> **Exercise material**:
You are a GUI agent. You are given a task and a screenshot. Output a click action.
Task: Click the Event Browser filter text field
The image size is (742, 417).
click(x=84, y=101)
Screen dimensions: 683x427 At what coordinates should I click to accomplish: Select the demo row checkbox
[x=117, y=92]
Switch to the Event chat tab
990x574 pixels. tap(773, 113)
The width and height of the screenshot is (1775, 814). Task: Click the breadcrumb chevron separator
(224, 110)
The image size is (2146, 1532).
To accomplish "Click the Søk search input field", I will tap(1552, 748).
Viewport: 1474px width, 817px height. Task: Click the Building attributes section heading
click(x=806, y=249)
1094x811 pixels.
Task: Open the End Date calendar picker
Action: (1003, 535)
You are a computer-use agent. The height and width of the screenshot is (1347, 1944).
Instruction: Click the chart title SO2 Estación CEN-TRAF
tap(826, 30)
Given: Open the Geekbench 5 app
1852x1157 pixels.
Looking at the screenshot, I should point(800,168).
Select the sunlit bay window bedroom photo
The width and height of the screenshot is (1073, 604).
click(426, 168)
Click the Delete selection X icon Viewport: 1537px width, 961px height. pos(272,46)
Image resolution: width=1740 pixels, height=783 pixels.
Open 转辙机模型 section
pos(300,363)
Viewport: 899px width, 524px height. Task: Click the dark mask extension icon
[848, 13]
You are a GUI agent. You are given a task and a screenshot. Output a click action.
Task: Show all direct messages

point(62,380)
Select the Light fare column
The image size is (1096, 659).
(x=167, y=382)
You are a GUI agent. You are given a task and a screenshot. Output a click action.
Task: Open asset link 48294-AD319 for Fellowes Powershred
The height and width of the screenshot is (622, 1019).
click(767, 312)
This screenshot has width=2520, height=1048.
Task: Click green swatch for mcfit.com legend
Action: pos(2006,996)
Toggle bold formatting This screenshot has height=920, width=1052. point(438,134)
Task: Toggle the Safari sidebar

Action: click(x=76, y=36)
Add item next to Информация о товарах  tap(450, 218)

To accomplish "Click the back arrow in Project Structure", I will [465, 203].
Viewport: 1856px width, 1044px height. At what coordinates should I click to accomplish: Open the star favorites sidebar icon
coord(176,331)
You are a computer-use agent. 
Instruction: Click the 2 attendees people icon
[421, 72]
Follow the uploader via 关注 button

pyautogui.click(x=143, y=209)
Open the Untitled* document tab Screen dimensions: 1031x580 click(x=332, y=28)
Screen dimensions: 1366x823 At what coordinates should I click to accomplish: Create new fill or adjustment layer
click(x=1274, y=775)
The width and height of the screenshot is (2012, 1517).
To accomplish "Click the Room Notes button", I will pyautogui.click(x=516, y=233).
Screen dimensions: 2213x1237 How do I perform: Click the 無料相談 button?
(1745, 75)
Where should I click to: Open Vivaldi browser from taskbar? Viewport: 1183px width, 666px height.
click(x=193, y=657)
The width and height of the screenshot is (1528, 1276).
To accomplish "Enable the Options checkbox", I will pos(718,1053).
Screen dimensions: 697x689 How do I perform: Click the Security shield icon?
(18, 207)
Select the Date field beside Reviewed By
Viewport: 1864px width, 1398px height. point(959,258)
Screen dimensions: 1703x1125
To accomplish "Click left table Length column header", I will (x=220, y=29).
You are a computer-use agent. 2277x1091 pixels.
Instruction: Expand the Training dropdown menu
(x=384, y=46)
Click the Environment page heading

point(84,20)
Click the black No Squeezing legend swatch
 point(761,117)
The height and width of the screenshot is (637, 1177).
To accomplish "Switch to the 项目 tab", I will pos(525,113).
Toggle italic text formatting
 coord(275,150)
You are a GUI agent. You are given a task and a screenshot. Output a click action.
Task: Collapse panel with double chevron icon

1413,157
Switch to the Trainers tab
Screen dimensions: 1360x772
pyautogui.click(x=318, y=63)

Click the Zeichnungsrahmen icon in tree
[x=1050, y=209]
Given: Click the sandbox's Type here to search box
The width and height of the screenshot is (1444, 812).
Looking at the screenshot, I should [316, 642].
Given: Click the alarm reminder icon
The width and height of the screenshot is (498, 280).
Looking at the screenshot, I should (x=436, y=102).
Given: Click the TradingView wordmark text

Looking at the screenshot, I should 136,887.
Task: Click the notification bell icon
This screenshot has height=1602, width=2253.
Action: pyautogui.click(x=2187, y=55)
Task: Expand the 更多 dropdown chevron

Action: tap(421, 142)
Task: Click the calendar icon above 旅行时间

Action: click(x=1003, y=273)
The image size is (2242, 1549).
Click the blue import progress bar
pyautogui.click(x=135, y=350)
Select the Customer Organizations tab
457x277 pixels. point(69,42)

> **Exercise description**: Which lines of the records above hold the word "column"? Copy each of them.

> **Answer section**:
Select the Light fare column
To accomplish "Click left table Length column header", I will (x=220, y=29).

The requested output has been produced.